13. Si, en vertu du II de l'article L. 511-1 du code de l'entrée et du séjour des étrangers et du droit d'asile, le ressortissant étranger qui fait l'objet d'une obligation de quitter le territoire français dispose en principe d'un délai de trente jours pour y satisfaire, ce même II dispose toutefois que l'autorité administrative peut, par une décision motivée, décider que ce ressortissant étranger est obligé de quitter sans délai le territoire français, lorsque notamment il existe un risque que l'intéressé se soustraie à cette obligation. Le f) du 3° de ce même paragraphe II précise que ce risque est regardé comme établi, sauf circonstance particulière, si le ressortissant étranger concerné ne présente pas de garanties de représentation suffisantes, notamment parce qu'il ne peut justifier de la possession de documents d'identité ou de voyage en cours de validité.
14. Il est constant que M. A... B...n'a été en mesure de produire au préfet de l'Aisne aucun document d'identité et de voyage en cours de validité. Il entrait ainsi dans le champ d'application des dispositions du II de l'article L. 511-1 du code de l'entrée et du séjour des étrangers et du droit d'asile rappelées au point précédent qui autorisaient le préfet de l'Aisne à refuser de lui accorder un délai pour se soumettre volontairement à l'obligation de quitter le territoire français prononcée à son égard. Par suite, les moyens tirés de ce que, pour prendre cette décision, le préfet de l'Aisne aurait commis une erreur d'appréciation et méconnu ces dispositions doivent être écartés.

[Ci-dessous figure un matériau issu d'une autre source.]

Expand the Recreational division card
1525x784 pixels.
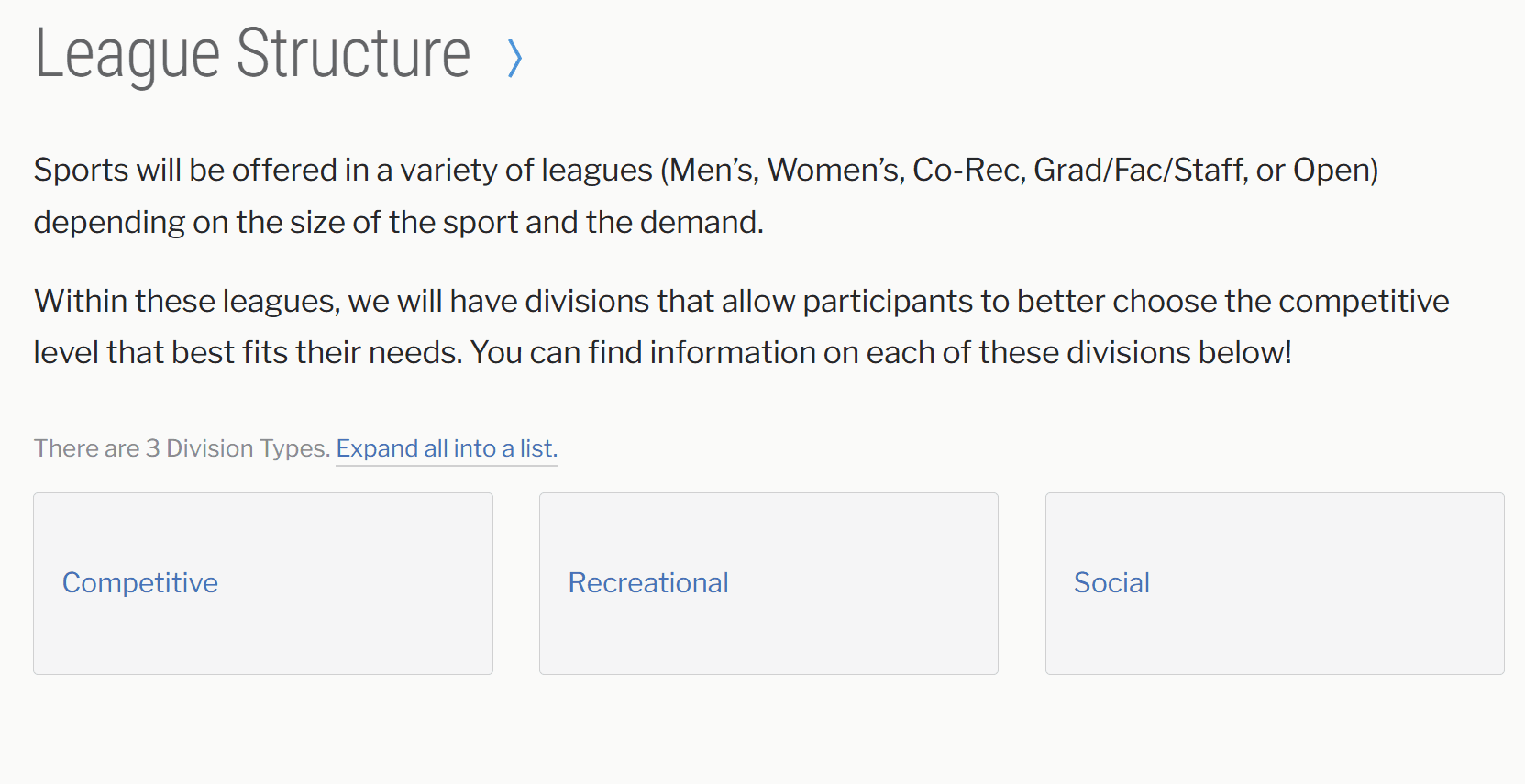[x=768, y=583]
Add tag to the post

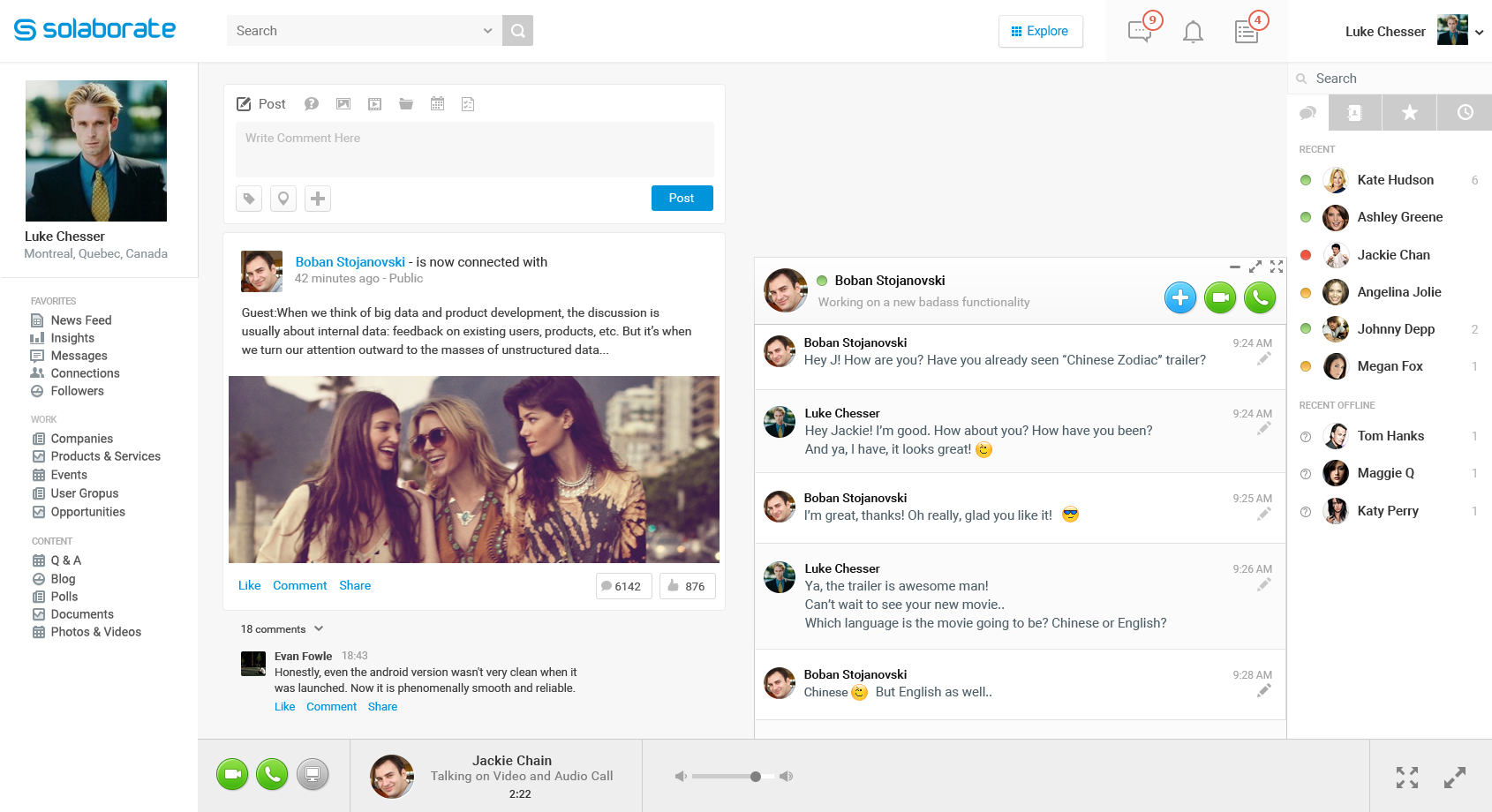249,199
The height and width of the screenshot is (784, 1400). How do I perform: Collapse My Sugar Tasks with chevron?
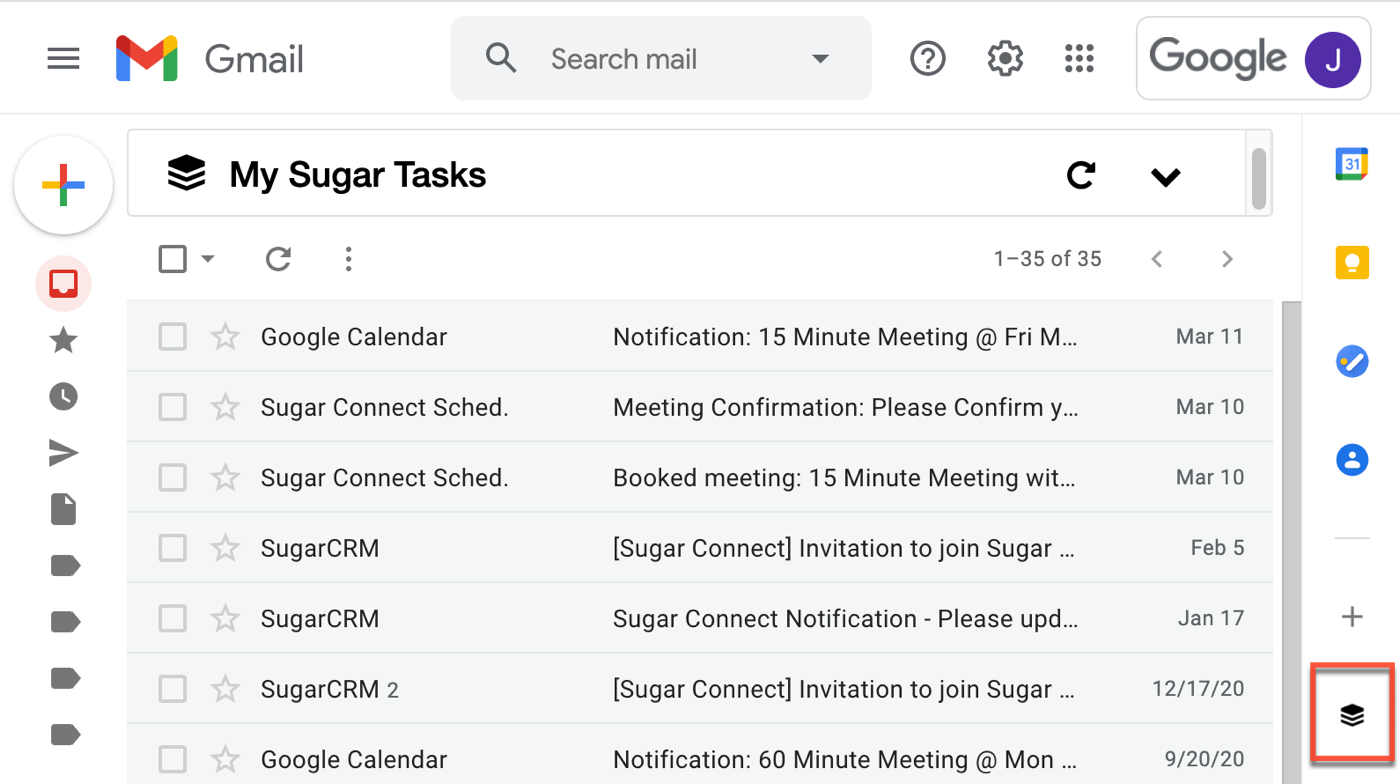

Sur la légalité de la décision fixant le pays de destination :
15. Il y a lieu, par adoption des motifs retenus par le premier juge au point 2 de son jugement, d'écarter le moyen tiré de l'incompétence du signataire de la décision fixant le pays à destination duquel M. A...B...pourra être reconduit d'office.
16. Il résulte de ce qui a été dit aux points 3 à 10 que la décision faisant obligation à M. A... B...de quitter le territoire français n'est entachée d'aucune des illégalités invoquées. Par suite, le moyen tiré de ce que la décision fixant le pays de destination de cette mesure devrait être annulée par voie de conséquence de l'annulation de celle-ci ne peut qu'être écarté.
17. Si M. A... B...soutient que la décision fixant le pays à destination duquel il pourra être reconduit d'office aurait été prise en méconnaissance des stipulations de l'article 8 de la convention européenne de sauvegarde des droits de l'homme et des libertés fondamentales, il n'assortit son moyen d'aucune précision, de sorte que la cour ne peut en apprécier le bien-fondé. Ce moyen doit, dès lors et en tout état de cause, être écarté.
18. Il résulte de tout ce qui précède que M. A...B...n'est pas fondé à soutenir que c'est à tort que, par le jugement du 15 octobre 2018, le magistrat désigné par le président du tribunal administratif de Lille, après avoir prononcé l'annulation de la mesure d'interdiction de retour dont il faisait l'objet, a rejeté le surplus des conclusions de sa demande. Les conclusions qu'il présente au titre de l'article 37 de la loi du 10 juillet 1991 relative à l'aide juridique doivent, par voie de conséquence, être rejetées.
DÉCIDE :
Article 1er : La requête de M. A...B...est rejetée.
Article 2 : Le présent arrêt sera notifié à M. C...A...B..., au ministre de l'intérieur, et à Me E...D....
Copie en sera transmise au préfet de l'Aisne.